#### Dataset excerpts:
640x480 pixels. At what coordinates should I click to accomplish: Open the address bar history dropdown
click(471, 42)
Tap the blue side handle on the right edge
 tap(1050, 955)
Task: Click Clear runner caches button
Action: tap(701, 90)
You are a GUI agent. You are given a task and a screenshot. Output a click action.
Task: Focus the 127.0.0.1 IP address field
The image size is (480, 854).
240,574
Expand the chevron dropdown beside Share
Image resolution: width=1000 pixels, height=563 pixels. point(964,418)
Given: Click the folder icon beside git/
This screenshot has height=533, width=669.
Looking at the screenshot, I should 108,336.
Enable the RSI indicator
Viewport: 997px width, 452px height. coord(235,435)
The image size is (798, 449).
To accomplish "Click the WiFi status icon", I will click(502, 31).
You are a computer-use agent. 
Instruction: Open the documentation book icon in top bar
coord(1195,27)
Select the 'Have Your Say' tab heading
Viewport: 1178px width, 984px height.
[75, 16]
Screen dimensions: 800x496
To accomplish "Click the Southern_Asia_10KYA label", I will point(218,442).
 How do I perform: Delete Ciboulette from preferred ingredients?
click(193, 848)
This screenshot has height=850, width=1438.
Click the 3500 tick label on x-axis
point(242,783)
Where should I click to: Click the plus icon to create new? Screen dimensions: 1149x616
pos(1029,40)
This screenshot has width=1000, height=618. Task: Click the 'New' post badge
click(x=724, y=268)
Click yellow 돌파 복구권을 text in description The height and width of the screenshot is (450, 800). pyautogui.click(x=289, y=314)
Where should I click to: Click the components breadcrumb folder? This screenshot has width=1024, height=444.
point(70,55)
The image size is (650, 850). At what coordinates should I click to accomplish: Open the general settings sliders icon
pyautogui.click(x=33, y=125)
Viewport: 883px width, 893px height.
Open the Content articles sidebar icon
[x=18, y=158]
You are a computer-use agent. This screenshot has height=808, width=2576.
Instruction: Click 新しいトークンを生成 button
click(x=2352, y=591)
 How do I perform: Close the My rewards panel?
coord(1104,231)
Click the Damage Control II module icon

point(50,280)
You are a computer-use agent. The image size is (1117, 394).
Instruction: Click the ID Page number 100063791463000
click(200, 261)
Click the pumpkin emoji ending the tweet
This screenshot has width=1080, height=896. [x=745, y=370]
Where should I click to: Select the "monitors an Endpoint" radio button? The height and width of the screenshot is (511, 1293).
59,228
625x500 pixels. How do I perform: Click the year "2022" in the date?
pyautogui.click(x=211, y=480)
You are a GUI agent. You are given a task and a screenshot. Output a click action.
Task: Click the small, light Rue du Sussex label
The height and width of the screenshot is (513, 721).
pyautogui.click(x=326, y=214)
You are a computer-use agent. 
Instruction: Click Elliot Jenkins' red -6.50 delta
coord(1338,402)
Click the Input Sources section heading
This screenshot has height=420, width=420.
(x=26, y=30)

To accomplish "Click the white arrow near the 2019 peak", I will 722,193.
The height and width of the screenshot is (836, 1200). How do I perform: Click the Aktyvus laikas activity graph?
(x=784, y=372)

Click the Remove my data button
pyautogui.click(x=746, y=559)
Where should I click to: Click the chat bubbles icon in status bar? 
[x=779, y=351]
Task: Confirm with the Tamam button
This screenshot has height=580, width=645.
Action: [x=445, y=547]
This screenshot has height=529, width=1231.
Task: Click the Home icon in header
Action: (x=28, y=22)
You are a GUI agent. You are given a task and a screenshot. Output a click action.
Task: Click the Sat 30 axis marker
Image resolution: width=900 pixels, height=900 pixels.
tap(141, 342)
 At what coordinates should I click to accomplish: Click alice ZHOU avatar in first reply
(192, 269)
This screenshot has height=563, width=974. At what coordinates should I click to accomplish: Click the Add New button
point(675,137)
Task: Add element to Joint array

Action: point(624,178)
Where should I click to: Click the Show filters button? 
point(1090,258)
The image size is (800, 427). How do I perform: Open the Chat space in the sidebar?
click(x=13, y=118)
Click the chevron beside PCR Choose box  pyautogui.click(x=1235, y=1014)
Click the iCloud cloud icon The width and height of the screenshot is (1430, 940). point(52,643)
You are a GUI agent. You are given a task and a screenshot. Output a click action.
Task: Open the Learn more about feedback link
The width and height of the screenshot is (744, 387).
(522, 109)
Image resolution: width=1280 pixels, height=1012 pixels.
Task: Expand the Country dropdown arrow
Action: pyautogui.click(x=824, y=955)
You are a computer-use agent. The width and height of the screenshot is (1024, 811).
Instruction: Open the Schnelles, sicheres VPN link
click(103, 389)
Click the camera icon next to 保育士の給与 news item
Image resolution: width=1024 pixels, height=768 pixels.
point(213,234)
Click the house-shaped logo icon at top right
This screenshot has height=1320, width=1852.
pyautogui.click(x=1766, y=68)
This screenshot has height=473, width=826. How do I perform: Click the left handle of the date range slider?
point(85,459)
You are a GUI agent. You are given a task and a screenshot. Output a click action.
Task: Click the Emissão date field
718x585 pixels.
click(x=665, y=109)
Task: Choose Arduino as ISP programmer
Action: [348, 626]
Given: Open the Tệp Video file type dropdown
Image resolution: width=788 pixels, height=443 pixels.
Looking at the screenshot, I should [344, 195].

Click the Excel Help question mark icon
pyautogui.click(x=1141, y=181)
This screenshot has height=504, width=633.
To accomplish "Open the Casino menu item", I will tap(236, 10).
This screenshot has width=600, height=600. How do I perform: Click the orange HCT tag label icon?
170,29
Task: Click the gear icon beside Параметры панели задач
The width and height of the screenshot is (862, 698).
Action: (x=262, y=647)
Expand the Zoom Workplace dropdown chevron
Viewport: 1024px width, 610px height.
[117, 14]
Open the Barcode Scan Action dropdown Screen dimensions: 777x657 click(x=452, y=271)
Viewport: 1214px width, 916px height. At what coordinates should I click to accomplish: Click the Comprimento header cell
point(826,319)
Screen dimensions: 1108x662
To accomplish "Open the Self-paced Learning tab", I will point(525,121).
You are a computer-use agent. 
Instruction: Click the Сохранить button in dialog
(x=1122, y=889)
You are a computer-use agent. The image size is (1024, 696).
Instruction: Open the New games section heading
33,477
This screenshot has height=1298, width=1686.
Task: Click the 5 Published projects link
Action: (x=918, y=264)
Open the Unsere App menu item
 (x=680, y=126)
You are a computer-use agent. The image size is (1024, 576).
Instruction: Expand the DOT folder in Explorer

#### Task statement:
Write out every entry above, word for word.

#### Task answer:
640x480 pixels. At what coordinates should I click to accomplish: Open the address bar history dropdown
click(471, 42)
Tap the blue side handle on the right edge
 tap(1050, 955)
Task: Click Clear runner caches button
Action: tap(701, 90)
You are a GUI agent. You are given a task and a screenshot. Output a click action.
Task: Focus the 127.0.0.1 IP address field
The image size is (480, 854).
240,574
Expand the chevron dropdown beside Share
Image resolution: width=1000 pixels, height=563 pixels. point(964,418)
Given: Click the folder icon beside git/
This screenshot has height=533, width=669.
Looking at the screenshot, I should 108,336.
Enable the RSI indicator
Viewport: 997px width, 452px height. coord(235,435)
The image size is (798, 449).
To accomplish "Click the WiFi status icon", I will click(502, 31).
You are a computer-use agent. 
Instruction: Open the documentation book icon in top bar
coord(1195,27)
Select the 'Have Your Say' tab heading
Viewport: 1178px width, 984px height.
[75, 16]
Screen dimensions: 800x496
To accomplish "Click the Southern_Asia_10KYA label", I will point(218,442).
 How do I perform: Delete Ciboulette from preferred ingredients?
click(193, 848)
This screenshot has height=850, width=1438.
Click the 3500 tick label on x-axis
point(242,783)
Where should I click to: Click the plus icon to create new? Screen dimensions: 1149x616
pos(1029,40)
This screenshot has width=1000, height=618. Task: Click the 'New' post badge
click(x=724, y=268)
Click yellow 돌파 복구권을 text in description The height and width of the screenshot is (450, 800). pyautogui.click(x=289, y=314)
Where should I click to: Click the components breadcrumb folder? This screenshot has width=1024, height=444.
point(70,55)
The image size is (650, 850). At what coordinates should I click to accomplish: Open the general settings sliders icon
pyautogui.click(x=33, y=125)
Viewport: 883px width, 893px height.
Open the Content articles sidebar icon
[x=18, y=158]
You are a computer-use agent. This screenshot has height=808, width=2576.
Instruction: Click 新しいトークンを生成 button
click(x=2352, y=591)
 How do I perform: Close the My rewards panel?
coord(1104,231)
Click the Damage Control II module icon

point(50,280)
You are a computer-use agent. The image size is (1117, 394).
Instruction: Click the ID Page number 100063791463000
click(200, 261)
Click the pumpkin emoji ending the tweet
This screenshot has width=1080, height=896. [x=745, y=370]
Where should I click to: Select the "monitors an Endpoint" radio button? The height and width of the screenshot is (511, 1293).
59,228
625x500 pixels. How do I perform: Click the year "2022" in the date?
pyautogui.click(x=211, y=480)
You are a GUI agent. You are given a task and a screenshot. Output a click action.
Task: Click the small, light Rue du Sussex label
The height and width of the screenshot is (513, 721).
pyautogui.click(x=326, y=214)
You are a computer-use agent. 
Instruction: Click Elliot Jenkins' red -6.50 delta
coord(1338,402)
Click the Input Sources section heading
This screenshot has height=420, width=420.
(x=26, y=30)

To accomplish "Click the white arrow near the 2019 peak", I will 722,193.
The height and width of the screenshot is (836, 1200). How do I perform: Click the Aktyvus laikas activity graph?
(x=784, y=372)

Click the Remove my data button
pyautogui.click(x=746, y=559)
Where should I click to: Click the chat bubbles icon in status bar? 
[x=779, y=351]
Task: Confirm with the Tamam button
This screenshot has height=580, width=645.
Action: [x=445, y=547]
This screenshot has height=529, width=1231.
Task: Click the Home icon in header
Action: (x=28, y=22)
You are a GUI agent. You are given a task and a screenshot. Output a click action.
Task: Click the Sat 30 axis marker
Image resolution: width=900 pixels, height=900 pixels.
tap(141, 342)
 At what coordinates should I click to accomplish: Click alice ZHOU avatar in first reply
(192, 269)
This screenshot has height=563, width=974. At what coordinates should I click to accomplish: Click the Add New button
point(675,137)
Task: Add element to Joint array

Action: point(624,178)
Where should I click to: Click the Show filters button? 
point(1090,258)
The image size is (800, 427). How do I perform: Open the Chat space in the sidebar?
click(x=13, y=118)
Click the chevron beside PCR Choose box  pyautogui.click(x=1235, y=1014)
Click the iCloud cloud icon The width and height of the screenshot is (1430, 940). point(52,643)
You are a GUI agent. You are given a task and a screenshot. Output a click action.
Task: Open the Learn more about feedback link
The width and height of the screenshot is (744, 387).
(522, 109)
Image resolution: width=1280 pixels, height=1012 pixels.
Task: Expand the Country dropdown arrow
Action: pyautogui.click(x=824, y=955)
You are a computer-use agent. The width and height of the screenshot is (1024, 811).
Instruction: Open the Schnelles, sicheres VPN link
click(103, 389)
Click the camera icon next to 保育士の給与 news item
Image resolution: width=1024 pixels, height=768 pixels.
point(213,234)
Click the house-shaped logo icon at top right
This screenshot has height=1320, width=1852.
pyautogui.click(x=1766, y=68)
This screenshot has height=473, width=826. How do I perform: Click the left handle of the date range slider?
point(85,459)
You are a GUI agent. You are given a task and a screenshot. Output a click action.
Task: Click the Emissão date field
718x585 pixels.
click(x=665, y=109)
Task: Choose Arduino as ISP programmer
Action: [348, 626]
Given: Open the Tệp Video file type dropdown
Image resolution: width=788 pixels, height=443 pixels.
Looking at the screenshot, I should [344, 195].

Click the Excel Help question mark icon
pyautogui.click(x=1141, y=181)
This screenshot has height=504, width=633.
To accomplish "Open the Casino menu item", I will tap(236, 10).
This screenshot has width=600, height=600. How do I perform: Click the orange HCT tag label icon?
170,29
Task: Click the gear icon beside Параметры панели задач
The width and height of the screenshot is (862, 698).
Action: (x=262, y=647)
Expand the Zoom Workplace dropdown chevron
Viewport: 1024px width, 610px height.
[117, 14]
Open the Barcode Scan Action dropdown Screen dimensions: 777x657 click(x=452, y=271)
Viewport: 1214px width, 916px height. At what coordinates should I click to accomplish: Click the Comprimento header cell
point(826,319)
Screen dimensions: 1108x662
To accomplish "Open the Self-paced Learning tab", I will point(525,121).
You are a computer-use agent. 
Instruction: Click the Сохранить button in dialog
(x=1122, y=889)
You are a computer-use agent. The image size is (1024, 696).
Instruction: Open the New games section heading
33,477
This screenshot has height=1298, width=1686.
Task: Click the 5 Published projects link
Action: (x=918, y=264)
Open the Unsere App menu item
 (x=680, y=126)
You are a computer-use agent. The image size is (1024, 576).
Instruction: Expand the DOT folder in Explorer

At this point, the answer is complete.